No matter what gets in my way, I still will write. I don’t care what it takes; I will NOT let such a lifelong partner perish just because of something as weak, insecure, and measly as the human being.
You may recall, through several entries, how I continuously state how “I’m not the same person as I was two years ago.” Well, unfortunately for you, I’ll repeat it again – I’m not the same person, and I know for a fact, that I will never ever revert back to her.
I will tell you right now, straight up – if I was there where you’re currently sitting at your computer, reading this blog, I would shake you by the shoulders and tell you:
“Don’t let ANYONE under ANY circumstance PLAY with your feelings, emotions, or mind!” – That was a lesson I learned too late in a certain relationship that I managed to escape last month.
Because people have toyed around with me: they’ve torn me down, then lifted me into their arms, they’ve dragged me down into the never-ending pit with them, and then they would somehow find a way to get back to where they started – at the top of the pit – with me still remaining within the blackness. Humans have took me by the arm, treated me like I was fragile (which I am) and precious, and then they would magically take a dagger out from behind their back and brutally stab me with it thousands of times.
The human nature has hurt me. Humans have driven me to the point where I hate my own kind. They have made me afraid of them. The human race, unfortunately, in many ways – is something that I wish not to be apart of.
But we can’t rewind the past and magically make me a turtle, now can we?
Over the past year and a half, I have been confused about many things… Like the existence of God, as you know. My purpose of life and why I’ve been put here. I like to believe that my grand purpose is to bring life to those who may seem emotionally dead. To let them know that somebody actually cares about them. My sole purpose is to let people know that they certainly alone.
Maybe that’s why I’ve experienced so many things with the inclusion of pain. Maybe that’s why I have such a helpful and listening nature. Maybe that’s why I’m over caring. Maybe that’s why I feel the way I do; the reason why I am who I am, even today.
In what I think my main, sole purpose is – I can tell you that I have been greatly successful with it.
In my past, I have overcome many obstacles – even a few addictions. I was addicted to Video Games for the longest time, and although I still play them (not as often, though) my parents were talking about sending me to a rehab clinic over that next summer in a city far away. The only reason why I didn’t go was because there were daily needles, and those are my worst fear.
I’ve also overcome a two year depression, to which my mother thought that there were demons living within me. I’ve overcome self-harm, although that wasn’t an addiction, I made a promise to never do it again (to those who have done it, you may understand how difficult it is not to do it again!).
But yet, despite how good natured I may sound – I am very dark inside.

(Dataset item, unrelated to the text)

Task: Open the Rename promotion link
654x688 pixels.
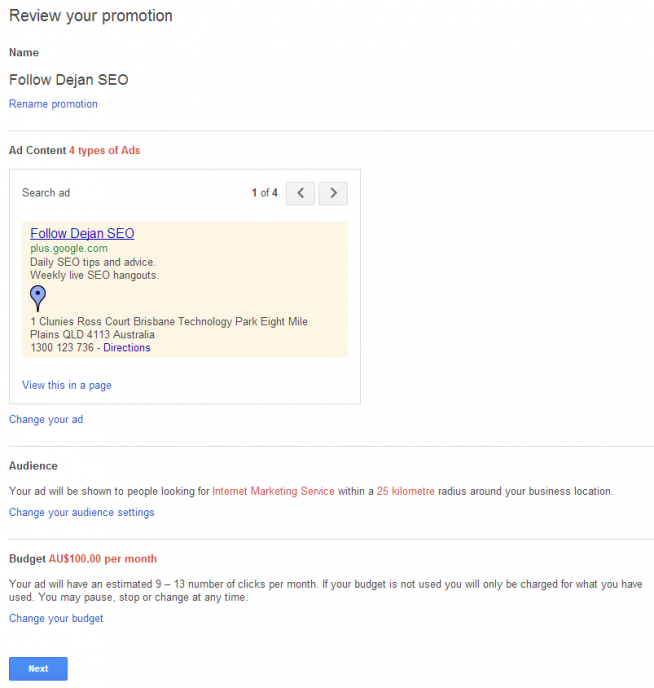Action: (x=53, y=104)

I know, I’ve said that many times before, but I’m writing this so you can understand a side of me that nobody ever sees. The second side of me is somebody who I am definitely not proud of, and unfortunately, she appears more than I would like her to.
Over the course of a year or so, I have discovered her. When she takes over my personality, I feel no remorse over the wrongs I’ve done. I end up batting hands away when they offer me help or assistance; a reaching hand to grab my own and lift me out of the abyss. I have come to learn that I can save myself in those times, only to find out that I have continued falling. I sometimes think that everything – life – is just a nightmare that I hope and pray to eventually wake up from. I just feel purely wicked and vengeful.
You can say that I’m both sane and insane at the same time. I don’t mean to put ‘insane’ in the aspect that would mean ‘give her a straight jacket’. My feelings from both sides of me are real and pure, I know that’s for sure.
I hope that gave you more understanding as to who I am.
I just often wish that there was a method of escape from this nightmare that’s been present for as long as I can remember.